__About this task__:
Would you transcribe word for word every line from the one containing "[basket] (128, 38)" to the end of the data, both ends included, and leave out the rest?

[Records drawn from a dataset]
■ ■ ■ ■ ■ ■ ■
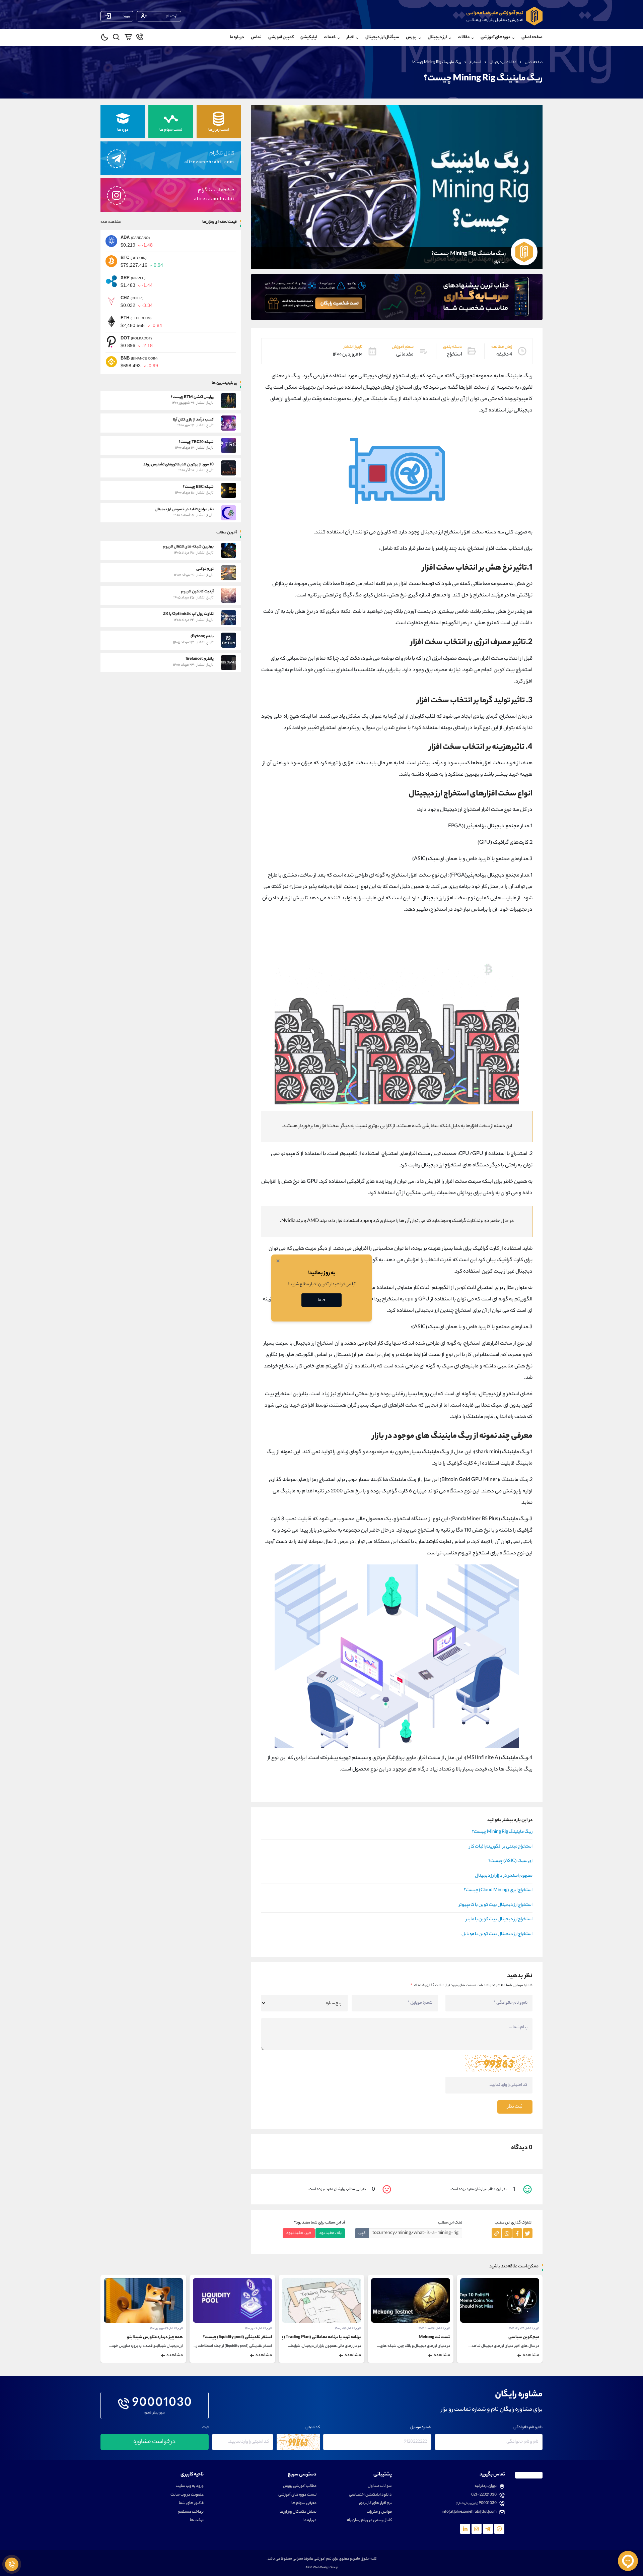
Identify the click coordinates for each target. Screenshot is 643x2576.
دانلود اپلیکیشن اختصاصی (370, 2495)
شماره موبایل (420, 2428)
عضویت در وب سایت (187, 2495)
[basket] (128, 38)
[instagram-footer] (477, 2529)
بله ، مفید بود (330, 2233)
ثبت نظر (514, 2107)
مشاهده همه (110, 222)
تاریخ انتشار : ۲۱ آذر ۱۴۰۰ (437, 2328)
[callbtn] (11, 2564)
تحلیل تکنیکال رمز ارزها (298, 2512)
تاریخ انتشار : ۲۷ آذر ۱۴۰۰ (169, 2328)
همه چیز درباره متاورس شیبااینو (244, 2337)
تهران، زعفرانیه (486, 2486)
■ ■ ■ ■ ■ ■ ■
__Task response__:
[basket] (128, 38)
[instagram-footer] (477, 2529)
بله ، مفید بود (330, 2233)
ثبت نظر (514, 2107)
مشاهده همه (110, 222)
تاریخ انتشار : ۲۱ آذر ۱۴۰۰ (437, 2328)
[callbtn] (11, 2564)
تحلیل تکنیکال رمز ارزها (298, 2512)
تاریخ انتشار : ۲۷ آذر ۱۴۰۰ (169, 2328)
همه چیز درباره متاورس شیبااینو (244, 2337)
تهران، زعفرانیه (486, 2486)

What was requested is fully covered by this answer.